So, logically, the solution is to do a quick check – detect if the browser supports touch events and then only listen for touch events. Otherwise, listen to mouse events. A common approach is to use the Modernizr library to detect whether the TouchEvent model exists in the user’s browser, as illustrated in figure 10.

Figure 10. Conditionally adding events listeners for touch and mouse events

Oh, but wait. What about the rising trend of desktop and laptops that support both touchscreen and mouse input? Performing a conditional check as above would add touch event listeners, but would completely prevent the user from using their mouse! The problem with unifying touch and mouse events is how do I listen to both touch and mouse events but ignore any simulated events?

AIM: In the passage on touch and mouse events, which library is named as a common way to check whether the browser has the TouchEvent model?

RECORD EXCERPTS:
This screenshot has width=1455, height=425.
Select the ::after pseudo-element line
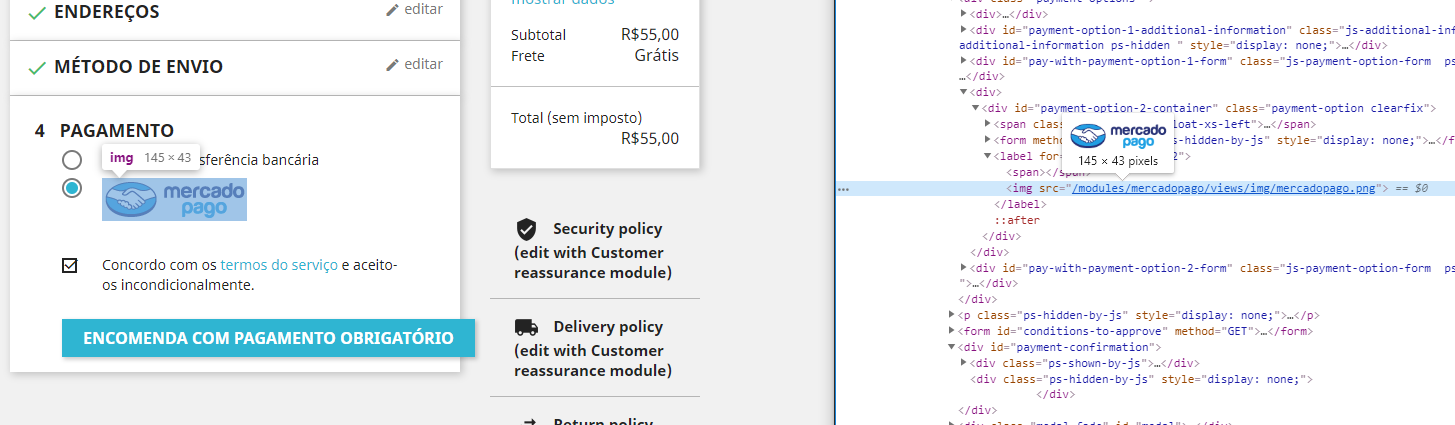coord(1016,220)
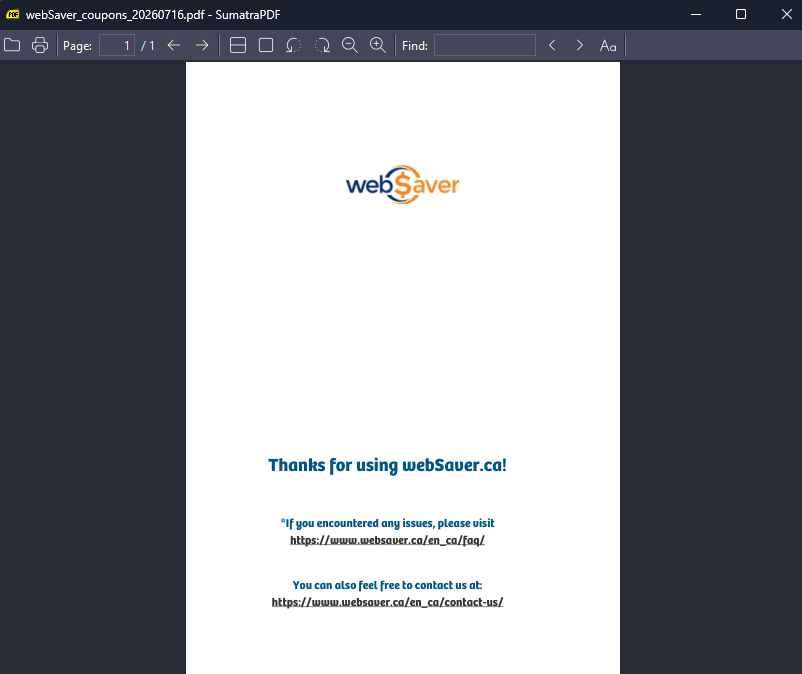
Task: Open the websaver.ca FAQ link
Action: coord(387,541)
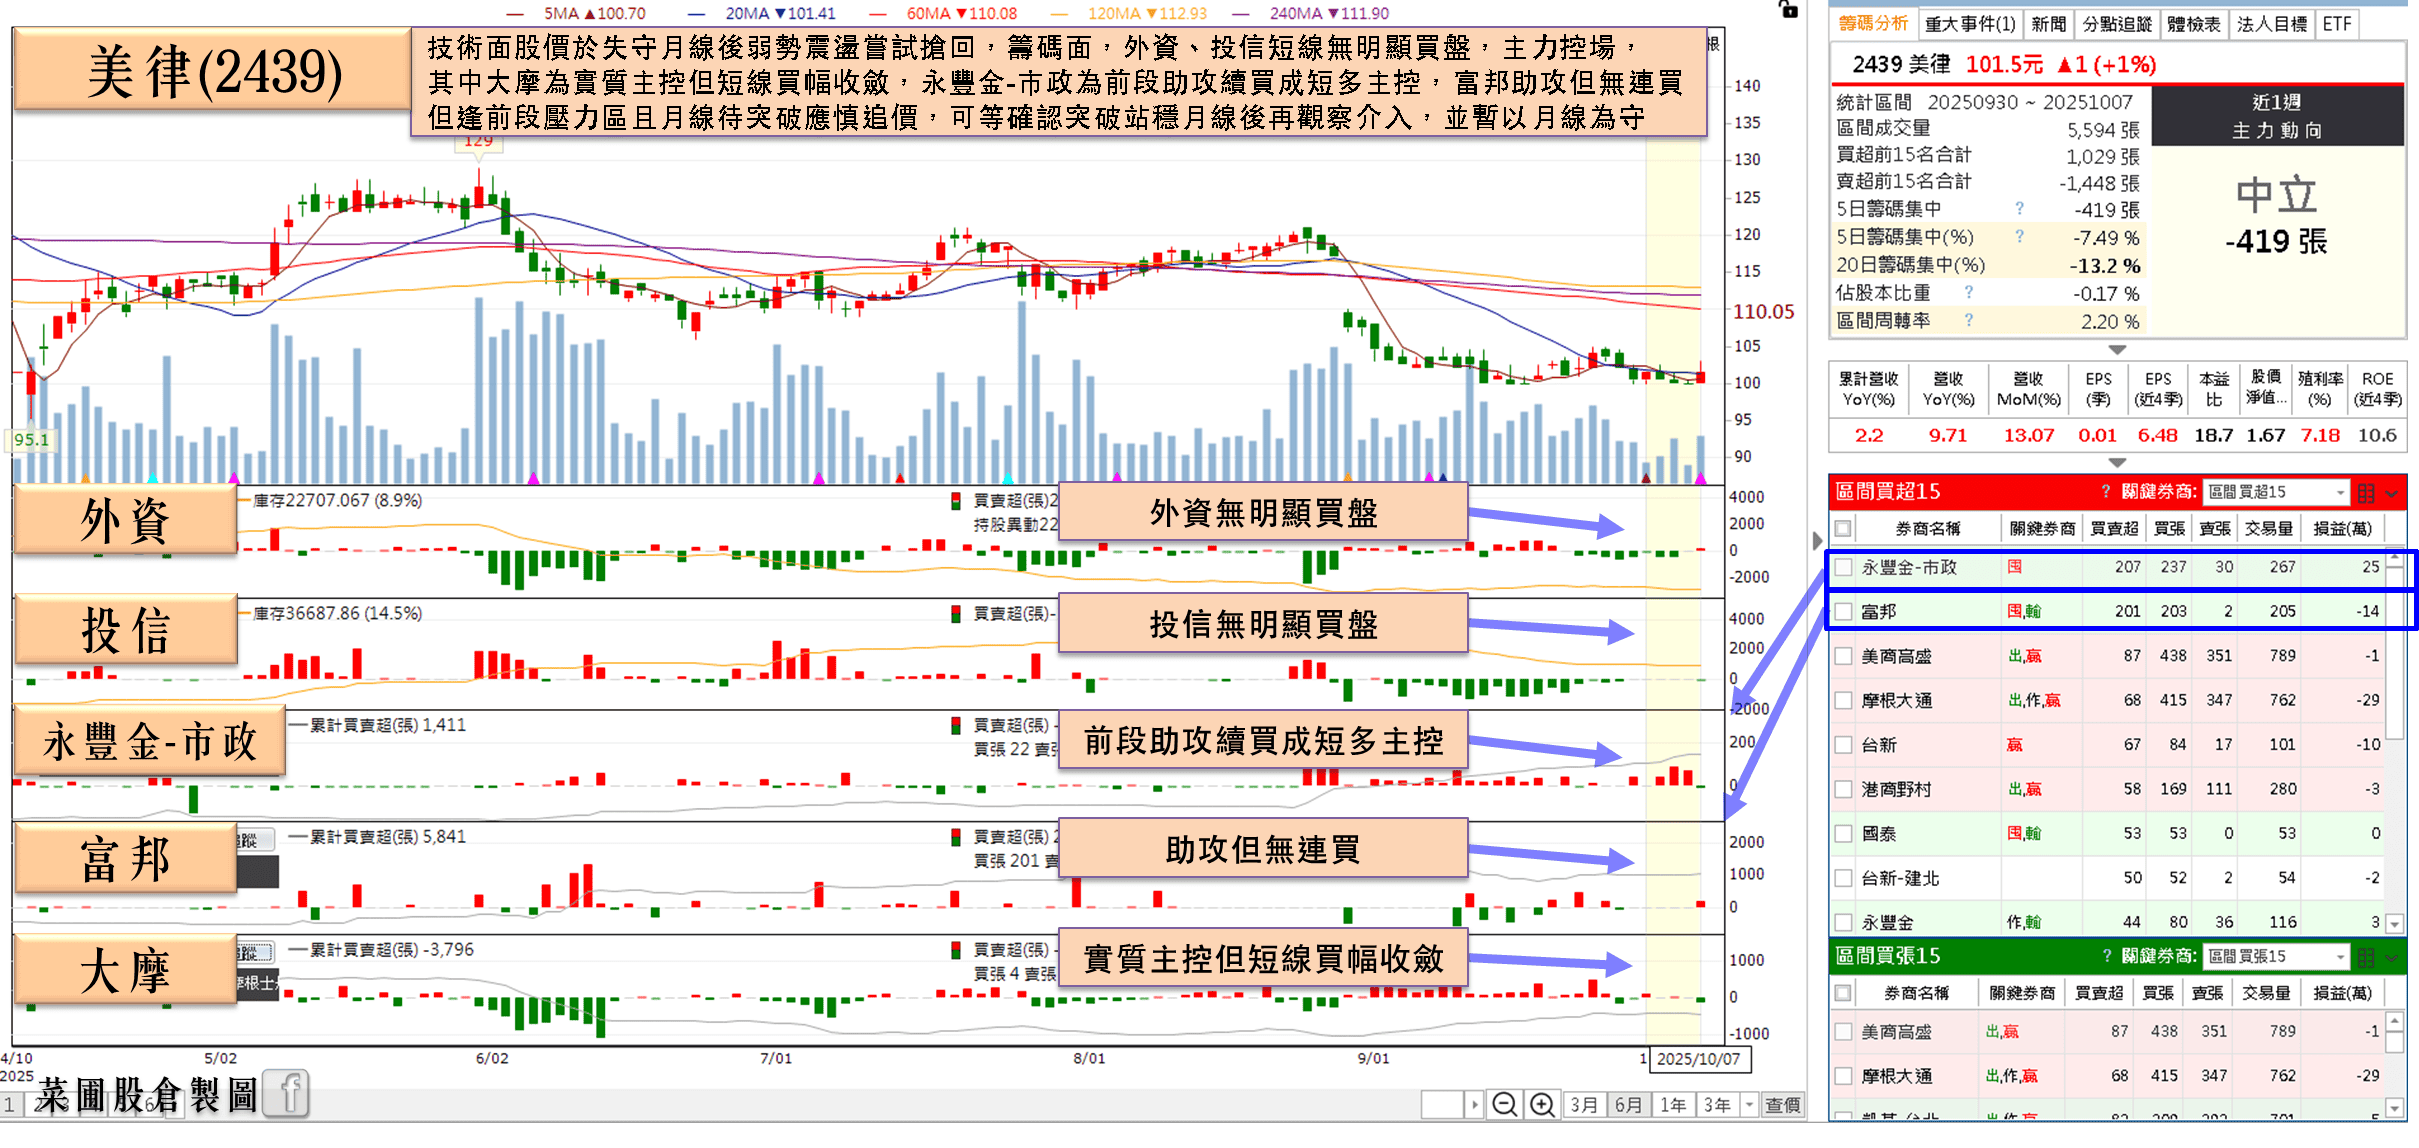The width and height of the screenshot is (2419, 1148).
Task: Tick the 美商高盛 checkbox in buy-surplus list
Action: click(1844, 657)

EXERCISE SOLUTION: The Modernizr library.